Stok Kangri

Trek Day 2

Zingchan - Rumbuk - Stok La Base [5-6 hours trek, sleeping altitude : 3900m]

Dorjey had briefed us about todays terrain, we were about to walk through narrow gorges and cross the Zingchen stream several time in the day. So we had to speed up a bit as in the day time the water level rises in the stream and it might turn into a river. The gorges are narrow, real narrow at places less than 50 feet. Imagine walking through a small lane, less than 50 feet wide with boulderous mountains towering few thousand meters high on the sides. Not to mention the stream that flows through the lane. All in all a spectacular course offered by nature.

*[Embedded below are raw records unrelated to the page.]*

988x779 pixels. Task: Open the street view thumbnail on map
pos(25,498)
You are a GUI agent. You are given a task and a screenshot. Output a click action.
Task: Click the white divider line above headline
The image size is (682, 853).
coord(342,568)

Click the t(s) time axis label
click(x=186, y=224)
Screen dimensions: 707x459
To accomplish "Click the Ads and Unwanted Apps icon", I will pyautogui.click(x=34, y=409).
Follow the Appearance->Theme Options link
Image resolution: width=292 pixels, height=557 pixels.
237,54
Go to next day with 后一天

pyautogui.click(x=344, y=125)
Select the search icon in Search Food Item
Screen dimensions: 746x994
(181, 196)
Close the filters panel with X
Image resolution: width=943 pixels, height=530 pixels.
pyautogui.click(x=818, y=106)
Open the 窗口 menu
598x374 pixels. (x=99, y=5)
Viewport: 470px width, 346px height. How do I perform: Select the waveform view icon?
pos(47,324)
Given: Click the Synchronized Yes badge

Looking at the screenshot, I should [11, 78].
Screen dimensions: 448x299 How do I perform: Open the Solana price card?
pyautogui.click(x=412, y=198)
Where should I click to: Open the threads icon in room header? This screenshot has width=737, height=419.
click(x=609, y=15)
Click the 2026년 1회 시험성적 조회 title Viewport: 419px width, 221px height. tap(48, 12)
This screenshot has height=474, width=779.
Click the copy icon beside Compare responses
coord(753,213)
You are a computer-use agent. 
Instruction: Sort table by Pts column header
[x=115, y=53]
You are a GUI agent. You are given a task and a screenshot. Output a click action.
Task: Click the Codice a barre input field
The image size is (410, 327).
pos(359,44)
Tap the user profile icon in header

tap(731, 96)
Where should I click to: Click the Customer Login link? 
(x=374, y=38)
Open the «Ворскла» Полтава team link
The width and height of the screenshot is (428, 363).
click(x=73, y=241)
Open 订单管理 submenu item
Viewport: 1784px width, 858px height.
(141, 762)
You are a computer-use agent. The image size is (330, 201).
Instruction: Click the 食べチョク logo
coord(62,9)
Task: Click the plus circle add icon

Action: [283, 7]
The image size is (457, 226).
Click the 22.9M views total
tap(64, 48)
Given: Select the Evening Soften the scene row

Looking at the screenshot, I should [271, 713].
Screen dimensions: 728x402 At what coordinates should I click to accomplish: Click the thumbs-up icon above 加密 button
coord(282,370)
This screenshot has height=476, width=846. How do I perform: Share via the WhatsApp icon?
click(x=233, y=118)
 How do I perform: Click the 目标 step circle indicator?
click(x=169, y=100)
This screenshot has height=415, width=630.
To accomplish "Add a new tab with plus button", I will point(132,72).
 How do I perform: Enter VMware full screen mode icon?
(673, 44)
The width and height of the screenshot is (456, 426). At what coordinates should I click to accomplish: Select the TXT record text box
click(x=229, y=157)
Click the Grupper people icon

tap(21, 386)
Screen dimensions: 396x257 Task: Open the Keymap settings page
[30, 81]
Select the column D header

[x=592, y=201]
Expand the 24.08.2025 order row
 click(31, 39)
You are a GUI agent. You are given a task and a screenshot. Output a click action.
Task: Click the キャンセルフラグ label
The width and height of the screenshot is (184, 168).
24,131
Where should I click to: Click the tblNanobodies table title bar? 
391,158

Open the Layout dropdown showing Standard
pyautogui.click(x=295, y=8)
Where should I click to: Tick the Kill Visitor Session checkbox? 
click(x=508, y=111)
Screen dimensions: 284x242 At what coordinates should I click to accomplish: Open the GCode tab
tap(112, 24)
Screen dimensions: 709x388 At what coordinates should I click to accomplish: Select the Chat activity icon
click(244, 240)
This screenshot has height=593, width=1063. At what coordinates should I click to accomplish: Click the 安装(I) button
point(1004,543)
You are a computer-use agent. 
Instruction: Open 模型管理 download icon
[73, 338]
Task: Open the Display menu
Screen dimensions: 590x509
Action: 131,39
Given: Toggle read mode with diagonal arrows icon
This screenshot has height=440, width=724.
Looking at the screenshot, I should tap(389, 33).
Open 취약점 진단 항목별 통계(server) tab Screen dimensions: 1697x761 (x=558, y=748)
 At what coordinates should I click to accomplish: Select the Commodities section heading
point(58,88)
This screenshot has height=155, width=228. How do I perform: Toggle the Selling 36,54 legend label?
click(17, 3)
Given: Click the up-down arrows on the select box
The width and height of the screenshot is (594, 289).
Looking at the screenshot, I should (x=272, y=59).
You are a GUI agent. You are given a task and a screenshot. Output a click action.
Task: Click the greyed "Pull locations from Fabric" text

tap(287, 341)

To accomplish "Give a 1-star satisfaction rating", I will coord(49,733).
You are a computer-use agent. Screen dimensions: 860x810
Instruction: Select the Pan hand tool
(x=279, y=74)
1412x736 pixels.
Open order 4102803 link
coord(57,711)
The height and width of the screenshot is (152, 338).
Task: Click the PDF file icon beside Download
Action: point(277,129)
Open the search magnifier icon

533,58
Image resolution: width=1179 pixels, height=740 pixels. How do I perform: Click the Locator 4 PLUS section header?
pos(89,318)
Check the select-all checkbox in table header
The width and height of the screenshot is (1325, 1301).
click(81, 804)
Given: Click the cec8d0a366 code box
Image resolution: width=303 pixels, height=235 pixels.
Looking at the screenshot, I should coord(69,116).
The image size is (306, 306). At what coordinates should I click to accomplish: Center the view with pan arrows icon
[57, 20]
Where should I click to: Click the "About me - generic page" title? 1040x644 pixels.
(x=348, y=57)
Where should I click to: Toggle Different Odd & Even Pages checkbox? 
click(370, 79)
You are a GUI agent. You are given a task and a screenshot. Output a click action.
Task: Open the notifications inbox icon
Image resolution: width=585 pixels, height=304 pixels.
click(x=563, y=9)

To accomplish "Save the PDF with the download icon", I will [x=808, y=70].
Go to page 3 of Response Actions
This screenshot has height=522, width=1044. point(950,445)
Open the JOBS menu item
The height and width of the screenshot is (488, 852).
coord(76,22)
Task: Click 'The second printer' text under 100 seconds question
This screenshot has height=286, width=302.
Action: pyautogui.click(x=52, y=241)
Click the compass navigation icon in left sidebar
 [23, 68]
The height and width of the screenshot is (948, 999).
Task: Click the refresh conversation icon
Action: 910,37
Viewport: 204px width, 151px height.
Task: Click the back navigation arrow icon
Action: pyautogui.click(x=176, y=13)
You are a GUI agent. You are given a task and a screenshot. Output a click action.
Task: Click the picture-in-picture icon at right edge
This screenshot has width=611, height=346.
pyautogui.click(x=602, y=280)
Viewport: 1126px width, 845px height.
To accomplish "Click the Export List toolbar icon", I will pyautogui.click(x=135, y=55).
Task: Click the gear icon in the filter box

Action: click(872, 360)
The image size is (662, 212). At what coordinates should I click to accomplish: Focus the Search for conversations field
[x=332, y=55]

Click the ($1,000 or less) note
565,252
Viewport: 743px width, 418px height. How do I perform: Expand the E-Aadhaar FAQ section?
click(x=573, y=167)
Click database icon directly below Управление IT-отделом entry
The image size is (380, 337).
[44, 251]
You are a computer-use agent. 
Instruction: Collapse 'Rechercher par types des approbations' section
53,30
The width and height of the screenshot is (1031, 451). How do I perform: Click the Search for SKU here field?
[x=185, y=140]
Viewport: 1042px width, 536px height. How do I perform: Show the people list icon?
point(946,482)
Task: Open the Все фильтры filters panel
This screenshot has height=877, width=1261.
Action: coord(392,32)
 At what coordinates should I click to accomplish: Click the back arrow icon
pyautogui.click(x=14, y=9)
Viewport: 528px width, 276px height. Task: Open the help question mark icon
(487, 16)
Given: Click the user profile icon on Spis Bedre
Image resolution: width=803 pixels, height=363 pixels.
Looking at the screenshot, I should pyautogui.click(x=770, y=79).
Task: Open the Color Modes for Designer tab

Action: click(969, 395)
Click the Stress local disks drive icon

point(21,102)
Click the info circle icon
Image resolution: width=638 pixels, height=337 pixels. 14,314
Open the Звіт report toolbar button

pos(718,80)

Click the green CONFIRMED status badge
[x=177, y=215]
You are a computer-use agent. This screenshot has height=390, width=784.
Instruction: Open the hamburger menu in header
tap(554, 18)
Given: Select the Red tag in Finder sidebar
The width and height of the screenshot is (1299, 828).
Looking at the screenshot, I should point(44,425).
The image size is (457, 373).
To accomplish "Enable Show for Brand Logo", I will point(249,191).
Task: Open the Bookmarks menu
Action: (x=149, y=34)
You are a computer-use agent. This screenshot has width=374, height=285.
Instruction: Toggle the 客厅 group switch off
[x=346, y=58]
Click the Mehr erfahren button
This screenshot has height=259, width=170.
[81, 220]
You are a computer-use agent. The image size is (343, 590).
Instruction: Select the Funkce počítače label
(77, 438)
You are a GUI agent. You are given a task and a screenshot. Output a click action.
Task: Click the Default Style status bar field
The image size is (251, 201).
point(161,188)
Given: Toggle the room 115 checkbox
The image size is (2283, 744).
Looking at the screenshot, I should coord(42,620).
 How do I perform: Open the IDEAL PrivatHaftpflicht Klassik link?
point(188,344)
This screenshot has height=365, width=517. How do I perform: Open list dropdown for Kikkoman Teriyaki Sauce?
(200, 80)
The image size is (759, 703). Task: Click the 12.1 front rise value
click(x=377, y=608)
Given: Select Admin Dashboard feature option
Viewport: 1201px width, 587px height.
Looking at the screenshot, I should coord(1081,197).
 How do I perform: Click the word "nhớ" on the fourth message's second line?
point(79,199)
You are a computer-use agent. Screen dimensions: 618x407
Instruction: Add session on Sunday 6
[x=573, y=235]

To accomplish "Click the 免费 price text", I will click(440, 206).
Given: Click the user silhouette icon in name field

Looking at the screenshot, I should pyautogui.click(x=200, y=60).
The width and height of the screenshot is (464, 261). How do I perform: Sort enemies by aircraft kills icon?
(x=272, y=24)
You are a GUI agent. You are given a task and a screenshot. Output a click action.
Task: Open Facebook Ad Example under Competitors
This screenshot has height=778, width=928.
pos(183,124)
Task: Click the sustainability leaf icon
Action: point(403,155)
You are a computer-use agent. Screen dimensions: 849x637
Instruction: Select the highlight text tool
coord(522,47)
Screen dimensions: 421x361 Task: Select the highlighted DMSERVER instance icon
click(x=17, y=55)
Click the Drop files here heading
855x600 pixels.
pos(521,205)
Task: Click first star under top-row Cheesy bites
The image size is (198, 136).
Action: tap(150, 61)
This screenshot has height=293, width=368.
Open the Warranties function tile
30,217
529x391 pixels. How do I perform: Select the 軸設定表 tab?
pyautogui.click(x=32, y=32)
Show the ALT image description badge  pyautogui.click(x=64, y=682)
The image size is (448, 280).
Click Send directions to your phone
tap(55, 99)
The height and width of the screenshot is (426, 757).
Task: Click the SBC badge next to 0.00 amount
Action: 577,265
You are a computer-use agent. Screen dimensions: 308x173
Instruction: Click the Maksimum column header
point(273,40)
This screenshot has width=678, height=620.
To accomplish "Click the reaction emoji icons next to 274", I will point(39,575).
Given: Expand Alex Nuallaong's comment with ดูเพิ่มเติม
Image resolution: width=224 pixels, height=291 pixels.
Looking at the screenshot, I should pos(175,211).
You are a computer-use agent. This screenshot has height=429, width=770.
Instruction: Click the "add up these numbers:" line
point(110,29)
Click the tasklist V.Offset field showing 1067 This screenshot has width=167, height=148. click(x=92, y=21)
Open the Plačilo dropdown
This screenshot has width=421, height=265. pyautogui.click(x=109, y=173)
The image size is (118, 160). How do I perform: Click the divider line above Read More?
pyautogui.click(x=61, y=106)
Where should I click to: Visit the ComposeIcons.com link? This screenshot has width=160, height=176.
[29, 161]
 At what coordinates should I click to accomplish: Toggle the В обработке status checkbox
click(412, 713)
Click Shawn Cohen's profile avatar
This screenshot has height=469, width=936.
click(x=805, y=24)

We started the our walk after a belly full breakfast of eggs,porridge,butter/jam toasts [unlimited :)] at around 730AM. We followed the same ritual of morning prayers before the start of the day. Today Deepak introduced us with the prayer that Pune Mountaineers say. The main advantage of walking through a gorge, I felt, was the shade. We were beaten by the sun yesterday but today atleast till 10AM we were in the gorge and in the shade. Also the track was preety green. Daily, we would typically start early and the support team would follow. They had to pack up all our tents and load them on the horses. They also carried hot lunch along with them so that we can eat on the way. On this day I think we were a bit fast and so after a 2 hour trek we decided to stop a bit and see if the horses followed. The maze of gorges were super and after sometime I didn't have any clue of the direction we came from. At many places the flash floods had washed away section of the trail and so we had to climb on to the newer trails some 20-50 ft above on the mountain slope. All mountains in these gorges are made of slate like very loose rock. They are stacked in layers with each layer as thin as a bark of the tree. You can actually break the slice of the rock with your fingers. In short all these mountains are a like a landslide time bomb waiting for some trigger. While we were walking the slide was actually happening and as there is no vegetation there is nothing stopping it. A small 2-3 hour rain shower and you have all together different terrain.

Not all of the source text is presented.